Hey all, I'm new here and looking for some advice on remedying my soil. I just got started working on my lawn last summer so I'm still learning quite a bit.

Attached a soil test I had done back in august. Just sent out another this week so I will see what has changed. I have a lot of pine trees in my neighborhood and i'm constantly cleaning up pine needles so I always assumed lots of lime to counteract the acidity but from what I've learned I was never putting down nearly the amount needed for the size of my lawn (Id put down 50 lbs or so every few weeks spread across 10k). Also put down a lot of Scotts triple action starter fert with my overseeding project last fall hoping to remedy my low N and K.

What I never addressed was the high phosphorous and magnesium which I attributed to Milorganite and just stopped using and went to Scotts.

Based on what the test showed, is heavy lime what I need here? and what type? I've read that it can also raise magnesium which is already high?
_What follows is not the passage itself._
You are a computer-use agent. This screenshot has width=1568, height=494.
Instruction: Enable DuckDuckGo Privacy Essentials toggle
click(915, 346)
Basically I'm looking for a first glance reaction. Thanks!


----------



## lbb091919 (Apr 26, 2020)

This looks like a MySoil test. I can't help with recommendations as I am no expert, but I will say that you are much more likely to get assistance, and a better test, with results from a more reputable lab like Waypoint Analytical or Midwest Labs.

Another thing to add is the Waypoint S3M test is $16.50 in comparison to the $29.99 MySoil Test Kit. Nearly half the price and better, can't go wrong there.


----------



## Jeff120 (Aug 14, 2019)

lbb091919 said:


> This looks like a MySoil test. I can't help with recommendations as I am no expert, but I will say that you are much more likely to get assistance, and a better test, with results from a more reputable lab like Waypoint Analytical or Midwest Labs.
> 
> Another thing to add is the Waypoint S3M test is $16.50 in comparison to the $29.99 MySoil Test Kit. Nearly half the price and better, can't go wrong there.
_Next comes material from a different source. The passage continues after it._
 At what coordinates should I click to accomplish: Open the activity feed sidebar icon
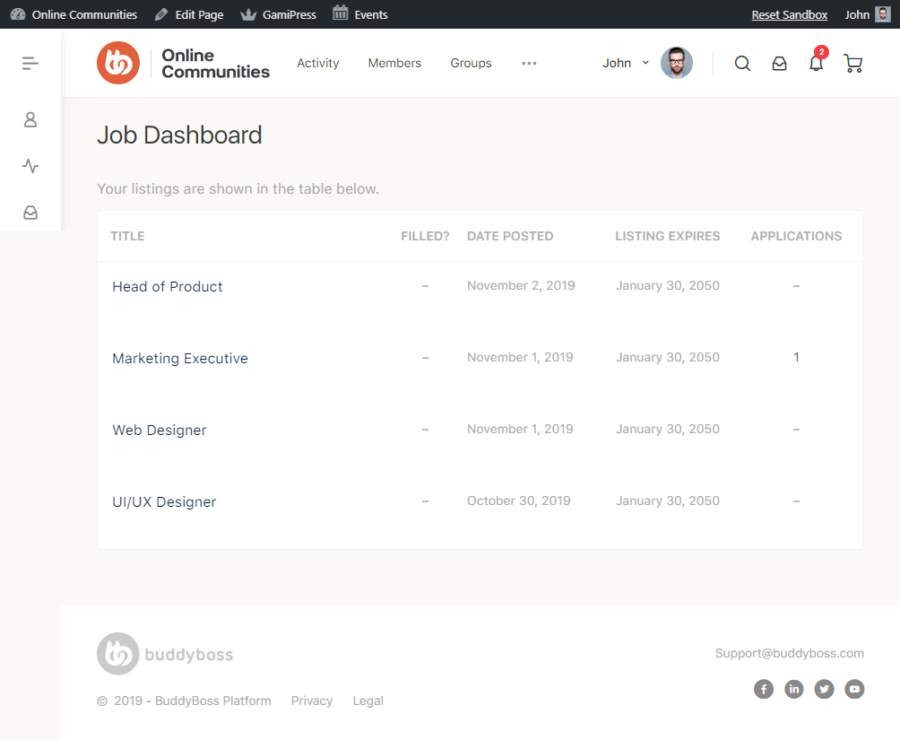(30, 166)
Where did you see the price for waypoint? I have been searching their site for 10 minutes and cant find a price list!
Thanks!


----------



## lbb091919 (Apr 26, 2020)

Jeff120 said:


> lbb091919 said:
> 
> 
> > This looks like a MySoil test. I can't help with recommendations as I am no expert, but I will say that you are much more likely to get assistance, and a better test, with results from a more reputable lab like Waypoint Analytical or Midwest Labs.
> ...


That's from my invoice last year. I don't think I could ever find it on their website. You might try calling though.


----------



## Monocot Master (Feb 28, 2021)

@Jeff120 I used Waypoint this year, the one in Wilson, NC. The turnaround time and their customer service was excellent.


----------